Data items
▼▼▼
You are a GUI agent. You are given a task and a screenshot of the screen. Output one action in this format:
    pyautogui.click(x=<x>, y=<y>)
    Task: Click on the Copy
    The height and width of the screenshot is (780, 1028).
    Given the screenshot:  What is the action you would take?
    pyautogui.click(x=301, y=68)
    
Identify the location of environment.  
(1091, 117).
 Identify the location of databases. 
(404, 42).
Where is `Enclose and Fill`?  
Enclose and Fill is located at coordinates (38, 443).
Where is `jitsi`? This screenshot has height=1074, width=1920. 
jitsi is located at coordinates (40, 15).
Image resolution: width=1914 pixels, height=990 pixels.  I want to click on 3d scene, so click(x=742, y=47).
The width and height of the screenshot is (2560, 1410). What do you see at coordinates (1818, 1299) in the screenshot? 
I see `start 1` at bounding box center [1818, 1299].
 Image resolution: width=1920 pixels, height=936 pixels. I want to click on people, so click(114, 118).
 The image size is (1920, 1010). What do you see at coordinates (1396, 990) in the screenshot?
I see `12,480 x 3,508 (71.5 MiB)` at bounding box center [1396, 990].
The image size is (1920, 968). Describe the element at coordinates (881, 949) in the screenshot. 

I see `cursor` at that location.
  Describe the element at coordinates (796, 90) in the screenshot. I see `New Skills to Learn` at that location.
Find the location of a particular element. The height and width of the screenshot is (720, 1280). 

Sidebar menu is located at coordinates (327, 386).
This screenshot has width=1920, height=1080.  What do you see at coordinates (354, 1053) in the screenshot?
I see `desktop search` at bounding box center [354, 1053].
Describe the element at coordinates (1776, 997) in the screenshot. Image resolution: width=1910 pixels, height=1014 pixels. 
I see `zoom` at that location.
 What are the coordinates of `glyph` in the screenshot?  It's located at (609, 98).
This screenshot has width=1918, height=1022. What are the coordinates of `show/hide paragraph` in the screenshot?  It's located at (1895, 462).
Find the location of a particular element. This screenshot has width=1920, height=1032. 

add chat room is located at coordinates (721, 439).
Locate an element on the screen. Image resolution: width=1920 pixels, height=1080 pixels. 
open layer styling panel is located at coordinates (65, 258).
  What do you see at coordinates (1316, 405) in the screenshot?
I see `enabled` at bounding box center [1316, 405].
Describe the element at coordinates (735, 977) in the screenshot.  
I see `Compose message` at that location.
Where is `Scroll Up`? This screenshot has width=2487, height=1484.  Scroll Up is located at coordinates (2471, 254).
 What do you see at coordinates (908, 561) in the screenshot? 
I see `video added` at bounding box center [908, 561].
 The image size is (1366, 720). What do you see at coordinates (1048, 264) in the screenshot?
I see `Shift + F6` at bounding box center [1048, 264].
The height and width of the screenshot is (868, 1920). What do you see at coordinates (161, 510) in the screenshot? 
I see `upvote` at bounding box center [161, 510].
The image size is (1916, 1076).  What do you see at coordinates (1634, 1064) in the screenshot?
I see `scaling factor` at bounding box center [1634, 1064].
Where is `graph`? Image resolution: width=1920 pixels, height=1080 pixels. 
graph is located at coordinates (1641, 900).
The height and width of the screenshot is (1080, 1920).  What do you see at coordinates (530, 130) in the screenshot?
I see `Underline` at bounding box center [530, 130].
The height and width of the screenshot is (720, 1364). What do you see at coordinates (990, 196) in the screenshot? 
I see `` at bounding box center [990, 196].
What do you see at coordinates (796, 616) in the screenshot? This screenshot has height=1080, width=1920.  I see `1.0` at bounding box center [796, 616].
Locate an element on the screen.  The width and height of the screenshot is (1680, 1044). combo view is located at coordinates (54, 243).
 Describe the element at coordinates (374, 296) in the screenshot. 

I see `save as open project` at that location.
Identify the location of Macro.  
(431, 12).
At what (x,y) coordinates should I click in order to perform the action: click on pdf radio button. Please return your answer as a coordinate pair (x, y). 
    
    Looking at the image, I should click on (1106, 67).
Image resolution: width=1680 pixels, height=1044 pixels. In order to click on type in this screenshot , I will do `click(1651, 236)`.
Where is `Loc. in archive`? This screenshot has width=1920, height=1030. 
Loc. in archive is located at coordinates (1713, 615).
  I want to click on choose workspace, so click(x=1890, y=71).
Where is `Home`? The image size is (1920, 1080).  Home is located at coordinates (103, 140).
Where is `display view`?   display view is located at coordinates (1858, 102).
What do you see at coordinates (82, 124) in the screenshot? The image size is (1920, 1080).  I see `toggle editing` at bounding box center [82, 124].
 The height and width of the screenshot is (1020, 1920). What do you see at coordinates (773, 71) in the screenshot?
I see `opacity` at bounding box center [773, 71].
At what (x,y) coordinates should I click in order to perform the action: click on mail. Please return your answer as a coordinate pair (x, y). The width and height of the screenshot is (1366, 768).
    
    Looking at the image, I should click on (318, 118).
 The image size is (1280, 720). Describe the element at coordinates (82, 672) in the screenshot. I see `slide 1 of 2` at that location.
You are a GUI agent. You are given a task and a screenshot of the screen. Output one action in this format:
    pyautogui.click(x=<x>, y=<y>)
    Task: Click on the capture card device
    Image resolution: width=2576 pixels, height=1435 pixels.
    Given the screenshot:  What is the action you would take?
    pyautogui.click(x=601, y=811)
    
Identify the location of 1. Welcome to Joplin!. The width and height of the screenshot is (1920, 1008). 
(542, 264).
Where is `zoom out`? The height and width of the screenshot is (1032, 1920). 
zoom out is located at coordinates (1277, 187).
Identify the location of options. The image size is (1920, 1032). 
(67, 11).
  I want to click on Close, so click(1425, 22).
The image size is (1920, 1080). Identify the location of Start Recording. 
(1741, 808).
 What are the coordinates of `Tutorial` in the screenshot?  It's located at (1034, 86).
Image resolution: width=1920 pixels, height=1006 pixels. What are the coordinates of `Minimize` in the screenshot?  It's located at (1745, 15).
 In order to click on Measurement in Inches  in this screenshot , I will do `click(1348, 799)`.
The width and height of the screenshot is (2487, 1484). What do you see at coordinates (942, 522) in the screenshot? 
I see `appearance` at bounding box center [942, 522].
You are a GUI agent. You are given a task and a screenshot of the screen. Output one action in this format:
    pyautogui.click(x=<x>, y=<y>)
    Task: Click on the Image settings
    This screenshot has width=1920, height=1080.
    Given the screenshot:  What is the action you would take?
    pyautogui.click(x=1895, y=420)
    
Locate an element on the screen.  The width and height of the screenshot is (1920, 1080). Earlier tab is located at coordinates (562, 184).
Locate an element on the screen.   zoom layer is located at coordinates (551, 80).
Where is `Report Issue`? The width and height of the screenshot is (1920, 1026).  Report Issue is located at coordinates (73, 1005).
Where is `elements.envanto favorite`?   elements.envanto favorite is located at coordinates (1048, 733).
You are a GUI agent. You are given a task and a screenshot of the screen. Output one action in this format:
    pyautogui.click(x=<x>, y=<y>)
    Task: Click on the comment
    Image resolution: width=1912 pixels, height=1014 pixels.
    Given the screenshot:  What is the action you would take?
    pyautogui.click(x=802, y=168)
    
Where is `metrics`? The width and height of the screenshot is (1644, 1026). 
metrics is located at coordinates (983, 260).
▲▲▲
◆ TASK REQUIREMENTS ◆
Can you copy out, word for word, the lines of the entries starting at the one containing "Identify the location of databases." and ending at the one containing "Image resolution: width=1914", with both of those lines included?

◆ SOLUTION ◆
 Identify the location of databases. 
(404, 42).
Where is `Enclose and Fill`?  
Enclose and Fill is located at coordinates (38, 443).
Where is `jitsi`? This screenshot has height=1074, width=1920. 
jitsi is located at coordinates (40, 15).
Image resolution: width=1914 pixels, height=990 pixels.  I want to click on 3d scene, so click(x=742, y=47).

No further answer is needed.